小説 川崎サイト

 

調子の良いとき


 篠塚は今朝は調子が良い。それはまずいと思った。
 身体が軽い。何をやるにもスラスラといく。動きがいい。頭の回転も速く、複数のことをさっと認識し、さらに先取りできるほど。
 困ったものだと、篠崎は考えた。調子が良いときは、そのあとが怖い。これは良い状態などそう続かない。次は調子が悪くなるだけ。
 それで篠崎は調子の良さを隠した。誰に。これは自分に。
 それで、調子が悪いというか、まずまずの調子に戻そうとした。だが、調子が良いので、前向きになり、前のめりになる。前へ出やすくなっている。先へ先へと出ようとする。これを何とか止めようとしたが、少し油断すると、前へ前へと出てしまう。
 調子が良いのは良いことなのだが、リスクもある。前に出すぎること、早いこと。急いでいるわけではないが、さっさと進む。このとき、結構危ない。
 ガードが下がっているのだ。打ち合おうとしている。
 こんなとき、人と会えば危ない。何を言い出すか分からない。押さえていたことを出してしまいそうになる。

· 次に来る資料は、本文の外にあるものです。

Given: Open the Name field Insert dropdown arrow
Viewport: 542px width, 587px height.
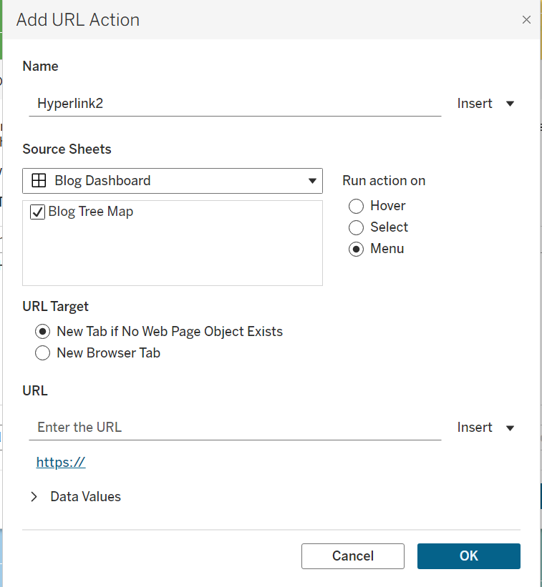Looking at the screenshot, I should point(510,104).
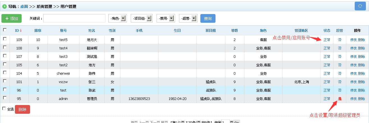
Task: Click the ID column sort arrow
Action: pos(21,30)
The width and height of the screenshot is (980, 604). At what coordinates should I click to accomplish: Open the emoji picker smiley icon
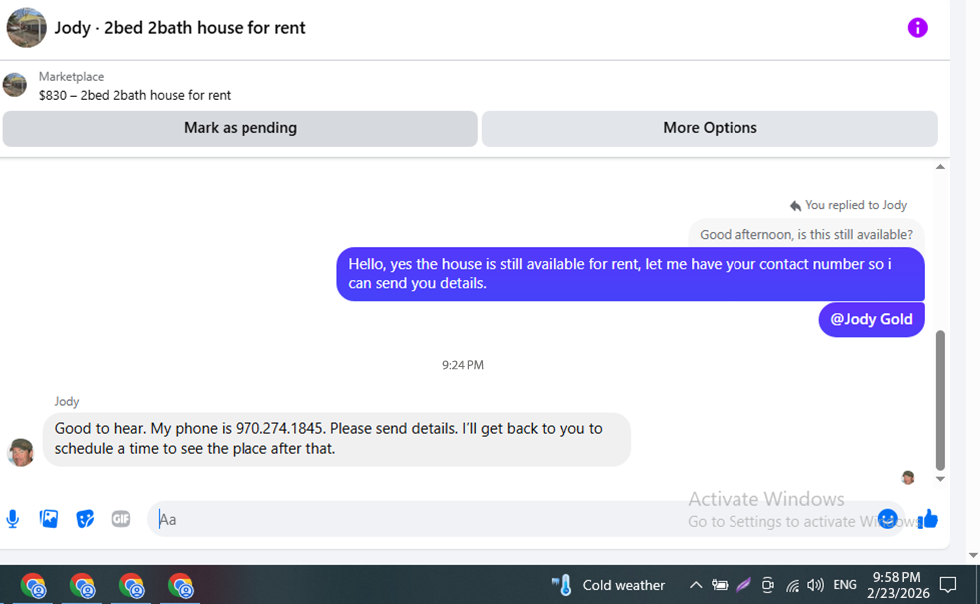(887, 519)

 調子の悪いときは、なあなあでやっていた。元気がないためだ。積極性がない。覇気がない。一つのことをやるだけで一杯一杯。ただ、ガードは堅い。意外と安全なのだ。しかし、目的を果たすのは遅い。
 そして、のんびりとできるのは、この調子の悪いとき。元気なときは元気なのんびりになる。これは水と油を混ぜたようなもの。弾けたのんびり具合になる。だから、のんびりなどできない。頑張ってのんびりさを味わうのはどうかしている。
 それで、元気な馬の手綱を引き、セーブしていたのだが、元気さが沸騰する。蓋をするので、湯気が余計に出るようなもの。

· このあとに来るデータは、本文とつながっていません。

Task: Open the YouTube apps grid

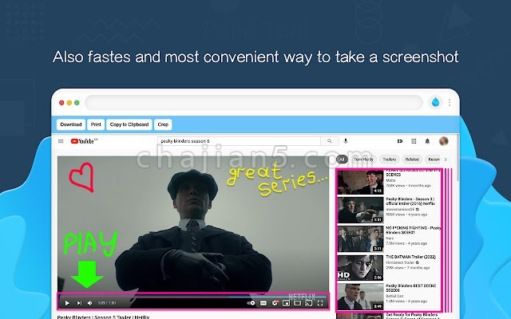Action: pyautogui.click(x=414, y=141)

 別に元気さによるリスクがなくても、調子が良すぎると調子が狂う。篠崎のいつもの調子に合っていない。気持ちはいいが、乗り心地に不安を感じる。
 これはすぐに衰え、元気さも、調子の良さも落ちるはずなので、熱が冷めるまで、待てばいい。決して悪いことではない。
 しかし、調子が良いときに限って、そのあと、厳しくなることを知っている。良いことのあとには悪いことが重なるようなもの。こちらが怖い。

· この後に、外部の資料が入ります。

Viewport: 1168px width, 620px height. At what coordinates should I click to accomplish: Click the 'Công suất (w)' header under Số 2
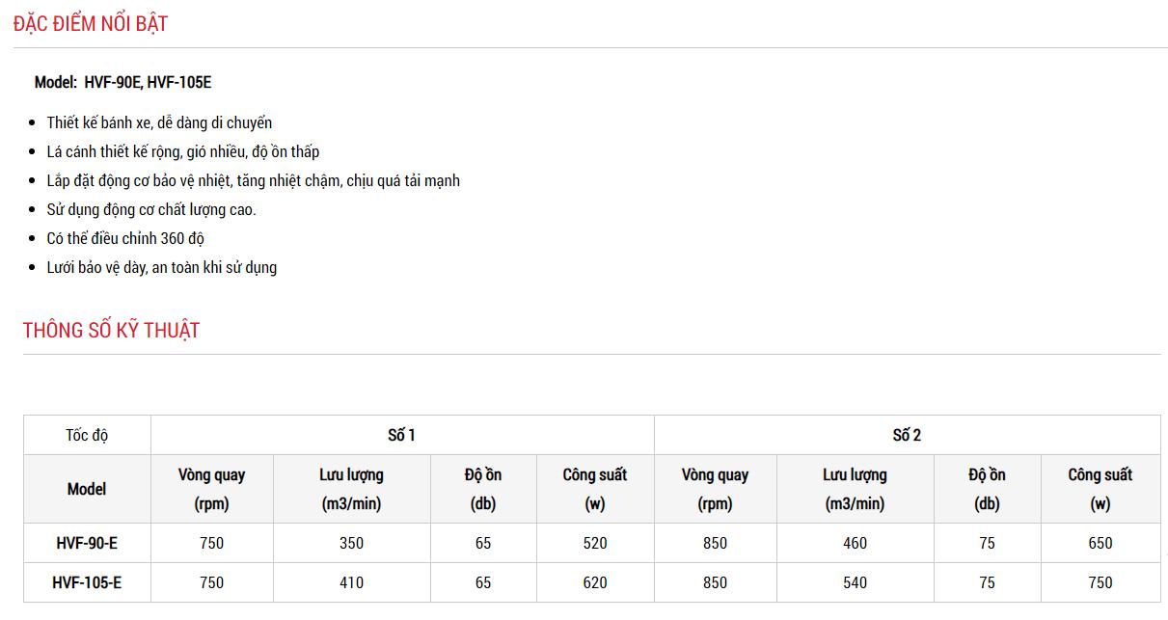[x=1100, y=489]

 良いことがあったあと、どんな悪いことが来るのか、それを心配したりする。
 だが、調子が良いのは篠崎が作為したことではなく、偶然だ。そういう波があるだけ。
 だから、どんな波でも、それなりの過ごし方をすればいいのだろう。そして調子が良く元気なときは、それに乗るのもいい。しばらくのことで、明日になると、別の波に変わっているだろう。
 しかし、調子の良いときほど、少しは注意しながら過ごすのが良いだろう。
 そういう結論を篠崎は下した。そんな大層な問題ではないのだが。